▶ What to work on:
Lift out, unaltered, the lines of the material below between the line holding "Viewport: 793px width, 446px height." and the line holding "Given: Select the Offline filter chip", counting both.

▶ Supplied entries:
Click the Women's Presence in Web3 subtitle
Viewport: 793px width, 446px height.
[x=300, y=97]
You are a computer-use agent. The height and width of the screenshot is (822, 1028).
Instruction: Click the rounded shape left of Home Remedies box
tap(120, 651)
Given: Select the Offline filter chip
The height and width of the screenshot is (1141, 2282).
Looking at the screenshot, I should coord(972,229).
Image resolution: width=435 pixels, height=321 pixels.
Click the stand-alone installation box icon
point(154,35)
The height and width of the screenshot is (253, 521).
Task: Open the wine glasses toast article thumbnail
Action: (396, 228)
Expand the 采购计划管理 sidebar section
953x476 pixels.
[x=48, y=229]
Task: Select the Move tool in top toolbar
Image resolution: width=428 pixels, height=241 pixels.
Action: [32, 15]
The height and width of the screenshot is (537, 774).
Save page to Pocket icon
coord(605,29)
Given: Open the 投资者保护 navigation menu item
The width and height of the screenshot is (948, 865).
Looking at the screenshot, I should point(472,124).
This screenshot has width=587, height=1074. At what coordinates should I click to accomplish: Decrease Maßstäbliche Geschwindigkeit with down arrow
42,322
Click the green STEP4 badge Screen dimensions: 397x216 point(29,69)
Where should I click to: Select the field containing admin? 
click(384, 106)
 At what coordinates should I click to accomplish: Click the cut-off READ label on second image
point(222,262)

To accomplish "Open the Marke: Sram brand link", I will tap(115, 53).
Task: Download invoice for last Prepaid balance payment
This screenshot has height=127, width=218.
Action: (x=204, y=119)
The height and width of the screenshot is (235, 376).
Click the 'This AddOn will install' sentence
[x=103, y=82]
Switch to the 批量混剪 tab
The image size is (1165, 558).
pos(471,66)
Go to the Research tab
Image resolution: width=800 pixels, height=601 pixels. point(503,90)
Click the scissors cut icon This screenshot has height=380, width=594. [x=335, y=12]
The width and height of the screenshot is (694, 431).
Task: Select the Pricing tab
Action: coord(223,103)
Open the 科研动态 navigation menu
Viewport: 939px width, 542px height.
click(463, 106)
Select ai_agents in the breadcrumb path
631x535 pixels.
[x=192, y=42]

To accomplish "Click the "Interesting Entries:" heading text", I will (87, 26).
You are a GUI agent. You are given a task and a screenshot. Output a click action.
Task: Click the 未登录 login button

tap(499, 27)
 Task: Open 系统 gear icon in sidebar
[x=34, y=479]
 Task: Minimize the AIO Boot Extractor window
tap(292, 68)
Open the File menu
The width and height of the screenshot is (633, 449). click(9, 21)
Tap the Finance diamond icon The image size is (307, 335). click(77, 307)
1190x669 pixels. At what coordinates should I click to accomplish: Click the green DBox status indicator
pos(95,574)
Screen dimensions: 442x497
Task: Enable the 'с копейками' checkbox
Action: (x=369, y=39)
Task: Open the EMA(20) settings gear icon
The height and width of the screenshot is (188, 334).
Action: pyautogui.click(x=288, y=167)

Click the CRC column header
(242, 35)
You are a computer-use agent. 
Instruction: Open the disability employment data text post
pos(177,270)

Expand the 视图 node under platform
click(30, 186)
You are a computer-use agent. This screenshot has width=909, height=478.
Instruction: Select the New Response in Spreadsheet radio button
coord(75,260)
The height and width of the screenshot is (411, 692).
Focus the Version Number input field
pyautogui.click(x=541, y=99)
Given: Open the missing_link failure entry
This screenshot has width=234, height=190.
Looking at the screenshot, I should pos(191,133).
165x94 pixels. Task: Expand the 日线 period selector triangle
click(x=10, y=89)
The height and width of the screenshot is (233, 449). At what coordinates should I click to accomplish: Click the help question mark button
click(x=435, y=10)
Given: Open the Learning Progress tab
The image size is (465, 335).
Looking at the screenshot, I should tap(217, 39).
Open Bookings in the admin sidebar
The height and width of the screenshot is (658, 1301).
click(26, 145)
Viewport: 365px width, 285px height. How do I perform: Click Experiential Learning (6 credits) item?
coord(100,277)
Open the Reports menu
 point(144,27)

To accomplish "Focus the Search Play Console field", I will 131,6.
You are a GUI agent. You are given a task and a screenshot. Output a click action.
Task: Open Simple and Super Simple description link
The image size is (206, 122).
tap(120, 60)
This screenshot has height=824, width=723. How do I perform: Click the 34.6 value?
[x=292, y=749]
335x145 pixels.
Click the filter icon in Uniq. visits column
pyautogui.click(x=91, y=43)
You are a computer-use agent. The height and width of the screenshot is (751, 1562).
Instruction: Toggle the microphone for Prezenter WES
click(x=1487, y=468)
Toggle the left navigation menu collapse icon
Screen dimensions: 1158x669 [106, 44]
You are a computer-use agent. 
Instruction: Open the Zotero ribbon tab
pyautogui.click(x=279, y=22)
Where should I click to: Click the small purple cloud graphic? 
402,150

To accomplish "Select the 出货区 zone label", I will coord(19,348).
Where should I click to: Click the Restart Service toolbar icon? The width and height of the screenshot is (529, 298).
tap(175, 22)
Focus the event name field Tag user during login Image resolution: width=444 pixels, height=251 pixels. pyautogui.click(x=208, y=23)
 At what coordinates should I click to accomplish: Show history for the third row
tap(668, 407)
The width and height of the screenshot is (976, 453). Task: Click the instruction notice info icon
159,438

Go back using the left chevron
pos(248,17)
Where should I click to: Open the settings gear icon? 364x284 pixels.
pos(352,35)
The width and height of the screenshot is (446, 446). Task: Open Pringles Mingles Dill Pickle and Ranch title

▶ Solution:
Viewport: 793px width, 446px height.
[x=300, y=97]
You are a computer-use agent. The height and width of the screenshot is (822, 1028).
Instruction: Click the rounded shape left of Home Remedies box
tap(120, 651)
Given: Select the Offline filter chip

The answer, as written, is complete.